*** Block opens ***

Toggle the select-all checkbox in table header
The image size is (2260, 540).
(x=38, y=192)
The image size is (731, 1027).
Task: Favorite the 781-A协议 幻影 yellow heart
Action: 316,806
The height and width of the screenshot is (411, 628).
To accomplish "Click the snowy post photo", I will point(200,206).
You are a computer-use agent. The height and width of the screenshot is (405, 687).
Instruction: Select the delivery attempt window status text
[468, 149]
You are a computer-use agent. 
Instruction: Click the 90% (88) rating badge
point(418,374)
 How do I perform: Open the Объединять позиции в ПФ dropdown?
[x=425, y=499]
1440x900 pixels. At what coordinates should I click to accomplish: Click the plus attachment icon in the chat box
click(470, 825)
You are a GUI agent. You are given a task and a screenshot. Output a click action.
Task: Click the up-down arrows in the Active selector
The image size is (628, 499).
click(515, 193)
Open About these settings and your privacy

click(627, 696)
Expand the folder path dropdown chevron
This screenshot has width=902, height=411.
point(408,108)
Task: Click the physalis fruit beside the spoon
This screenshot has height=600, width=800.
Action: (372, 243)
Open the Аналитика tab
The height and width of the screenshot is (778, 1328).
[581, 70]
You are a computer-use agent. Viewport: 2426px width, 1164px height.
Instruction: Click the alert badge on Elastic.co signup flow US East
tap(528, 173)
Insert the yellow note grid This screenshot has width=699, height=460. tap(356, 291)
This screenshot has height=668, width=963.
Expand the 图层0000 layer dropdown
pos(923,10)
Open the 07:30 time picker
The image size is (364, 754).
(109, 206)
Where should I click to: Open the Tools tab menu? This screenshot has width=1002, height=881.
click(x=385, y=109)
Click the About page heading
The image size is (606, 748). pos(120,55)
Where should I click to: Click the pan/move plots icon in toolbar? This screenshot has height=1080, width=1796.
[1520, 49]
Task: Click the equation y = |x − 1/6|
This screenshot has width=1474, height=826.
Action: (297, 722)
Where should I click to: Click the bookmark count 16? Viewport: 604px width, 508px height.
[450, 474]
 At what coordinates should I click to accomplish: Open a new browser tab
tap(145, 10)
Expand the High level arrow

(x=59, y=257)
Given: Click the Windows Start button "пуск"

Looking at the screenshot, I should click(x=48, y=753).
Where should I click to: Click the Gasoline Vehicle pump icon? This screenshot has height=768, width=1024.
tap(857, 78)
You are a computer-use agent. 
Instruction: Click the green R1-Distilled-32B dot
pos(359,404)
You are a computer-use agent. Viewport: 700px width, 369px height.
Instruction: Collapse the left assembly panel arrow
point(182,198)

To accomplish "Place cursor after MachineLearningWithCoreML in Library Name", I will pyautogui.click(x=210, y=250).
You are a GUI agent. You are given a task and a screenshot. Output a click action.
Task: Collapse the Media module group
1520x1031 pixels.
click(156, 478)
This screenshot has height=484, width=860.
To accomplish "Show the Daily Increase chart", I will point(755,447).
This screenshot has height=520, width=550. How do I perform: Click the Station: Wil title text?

*** Block closes ***

Assignment - Look above for the line with "Expand the folder path dropdown chevron" and the line with "You are a computer-use agent. Viewport: 2426px". Retype those two lines and every line between them exactly, adding nothing.

Answer for the task -
Expand the folder path dropdown chevron
This screenshot has width=902, height=411.
point(408,108)
Task: Click the physalis fruit beside the spoon
This screenshot has height=600, width=800.
Action: (372, 243)
Open the Аналитика tab
The height and width of the screenshot is (778, 1328).
[581, 70]
You are a computer-use agent. Viewport: 2426px width, 1164px height.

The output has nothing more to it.